What you will do »
No pictures belong in the copy. Retype exactly, and only, the stretch of lines below from the one with "You are a computer-use" through the one with "search everywhere magnifier".

============

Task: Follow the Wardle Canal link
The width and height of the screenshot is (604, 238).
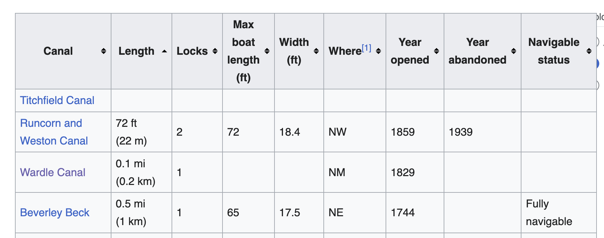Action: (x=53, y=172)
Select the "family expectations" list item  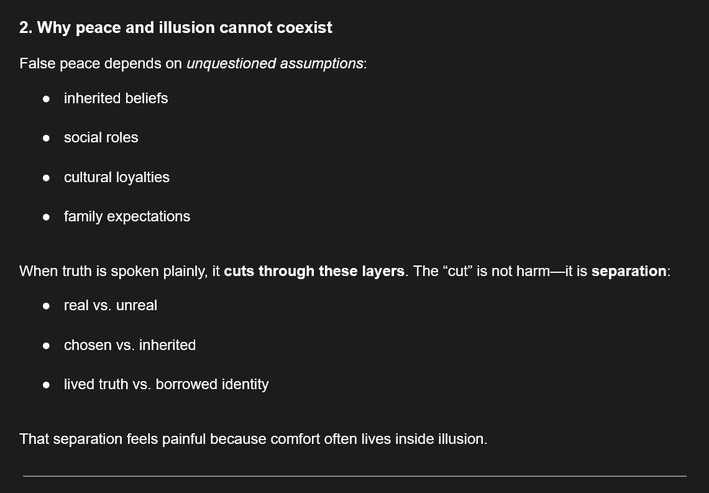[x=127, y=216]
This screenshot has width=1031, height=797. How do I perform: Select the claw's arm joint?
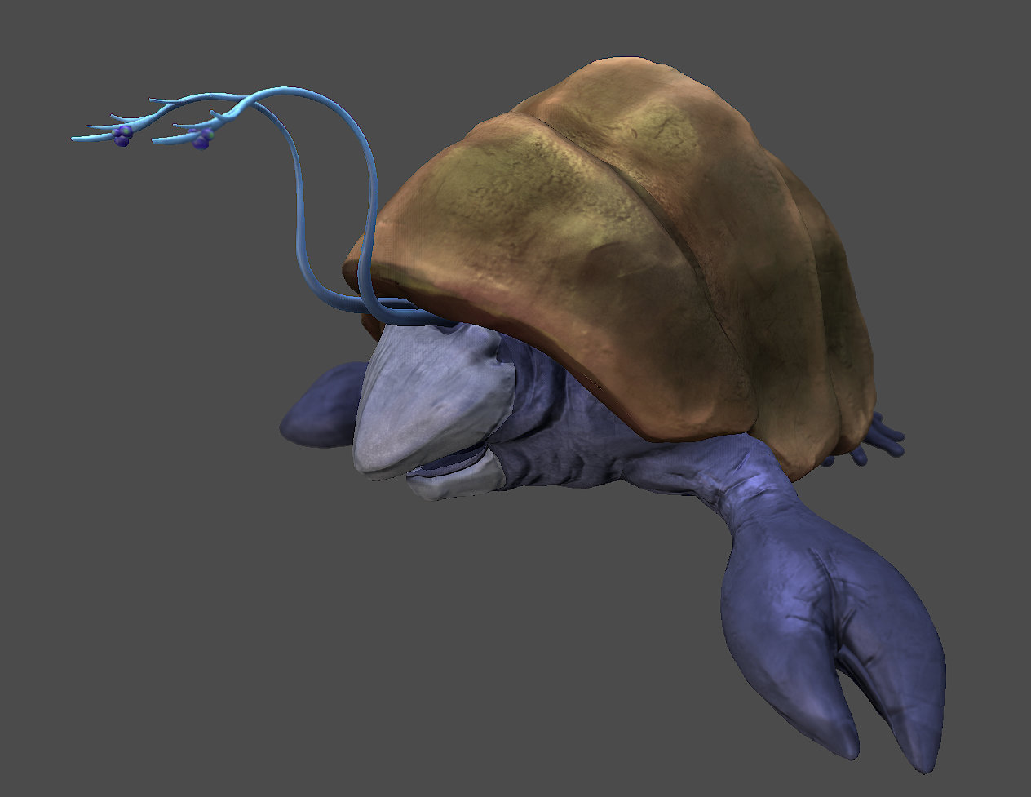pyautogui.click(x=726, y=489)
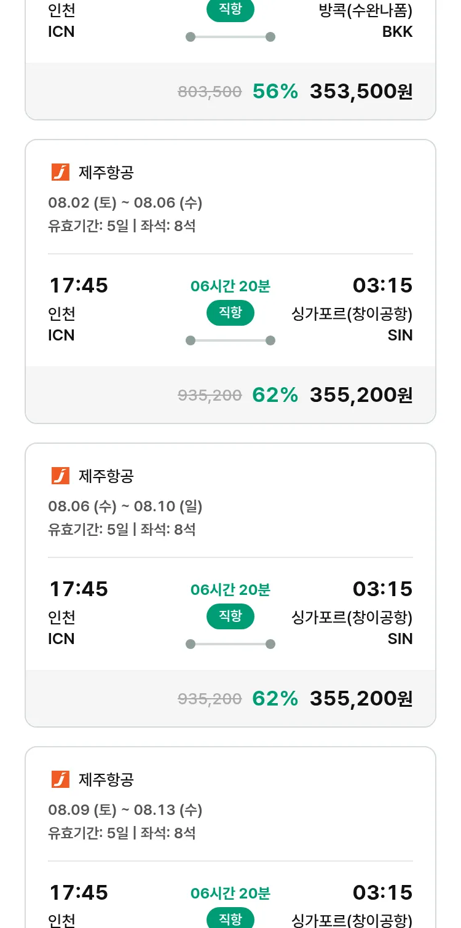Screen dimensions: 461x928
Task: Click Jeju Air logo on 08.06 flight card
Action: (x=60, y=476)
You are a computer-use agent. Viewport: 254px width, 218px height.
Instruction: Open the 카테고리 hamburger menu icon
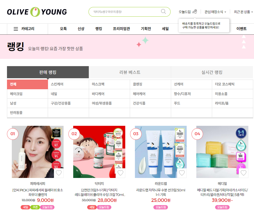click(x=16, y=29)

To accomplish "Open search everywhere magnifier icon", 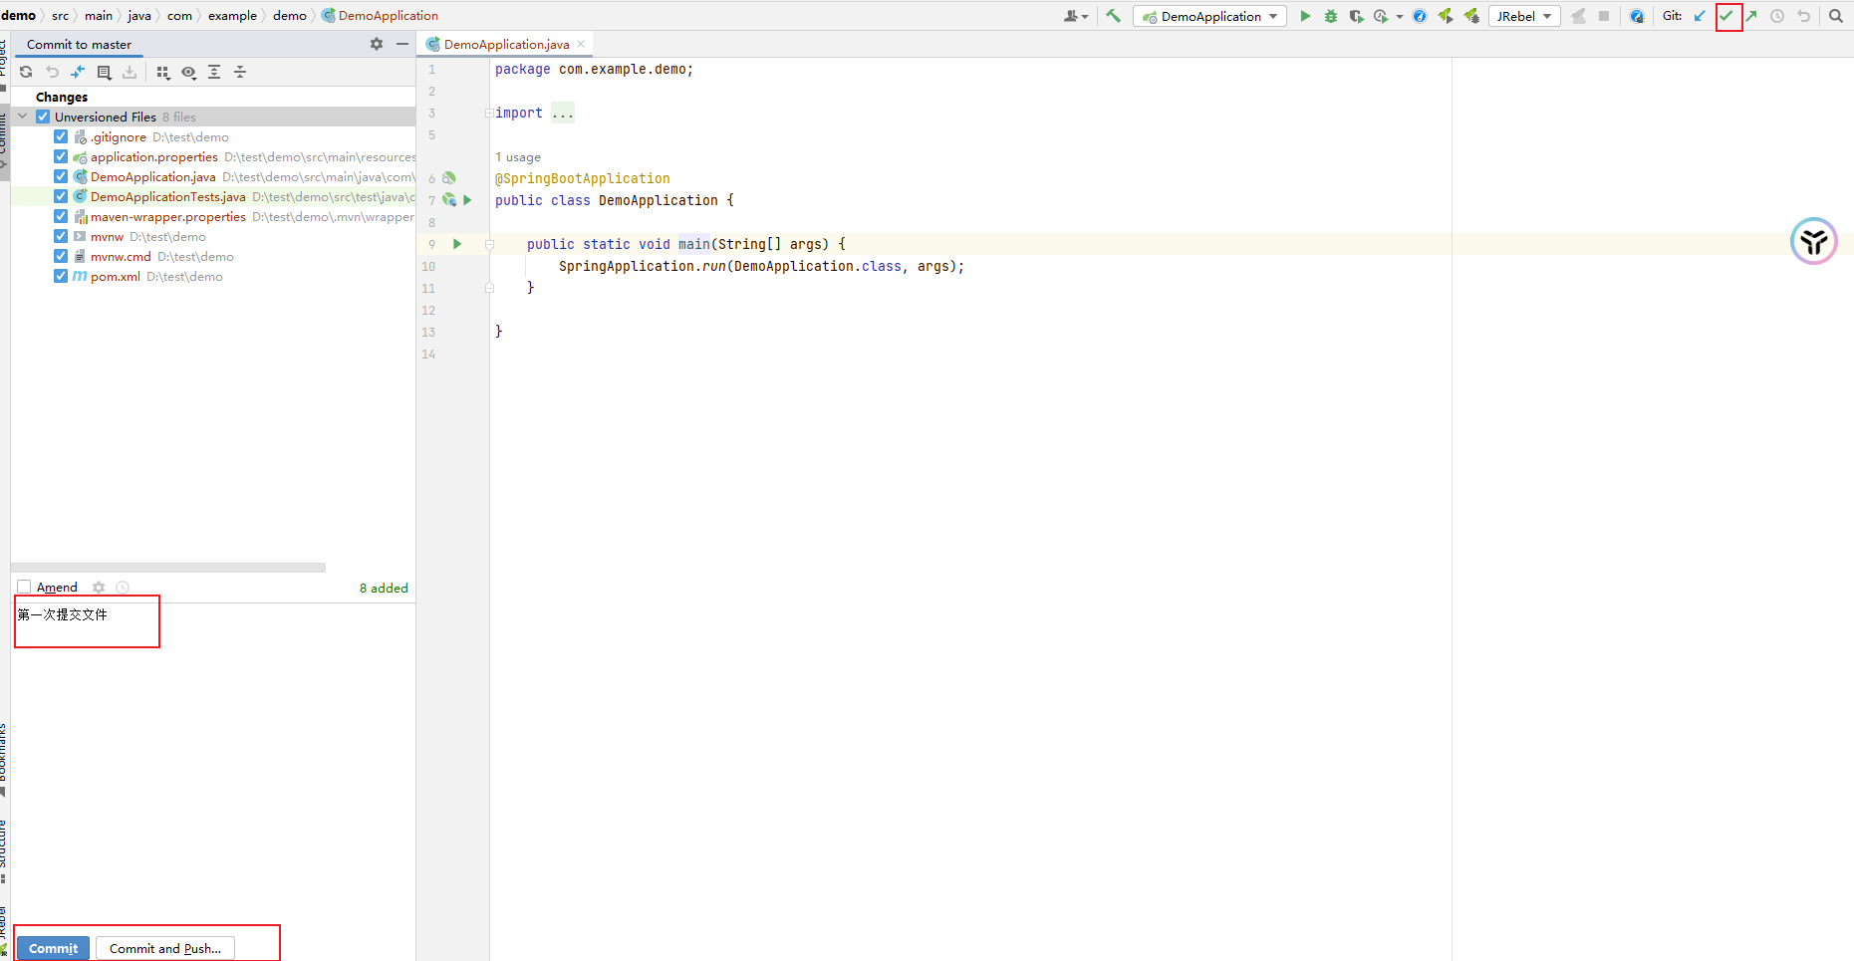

============

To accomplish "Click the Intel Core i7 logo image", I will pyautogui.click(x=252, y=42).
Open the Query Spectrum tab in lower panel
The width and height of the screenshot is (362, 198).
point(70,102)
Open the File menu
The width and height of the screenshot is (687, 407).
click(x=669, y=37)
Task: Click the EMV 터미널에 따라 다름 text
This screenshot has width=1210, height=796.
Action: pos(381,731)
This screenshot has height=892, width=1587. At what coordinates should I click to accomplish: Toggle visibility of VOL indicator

============

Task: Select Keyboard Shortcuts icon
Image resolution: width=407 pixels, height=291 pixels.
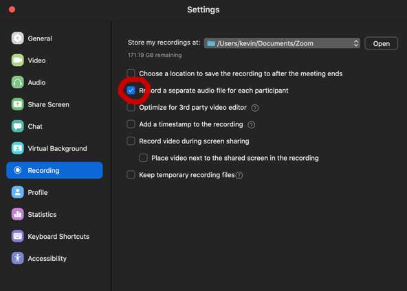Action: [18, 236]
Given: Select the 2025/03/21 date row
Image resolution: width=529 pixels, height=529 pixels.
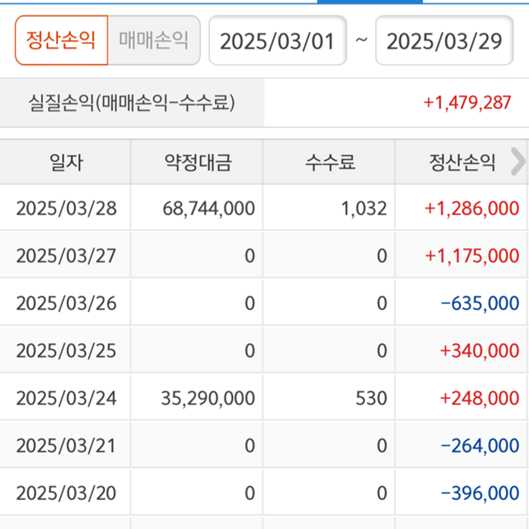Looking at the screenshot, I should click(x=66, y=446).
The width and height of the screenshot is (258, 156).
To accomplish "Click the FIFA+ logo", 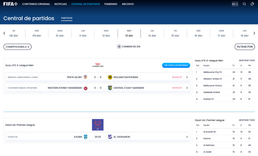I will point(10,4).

============

Answer below »
You are a computer-use agent. Viewport: 254px width, 218px height.
Instruction: Open the 카테고리 hamburger menu icon
click(x=16, y=29)

To accomplish "Open search everywhere magnifier icon", 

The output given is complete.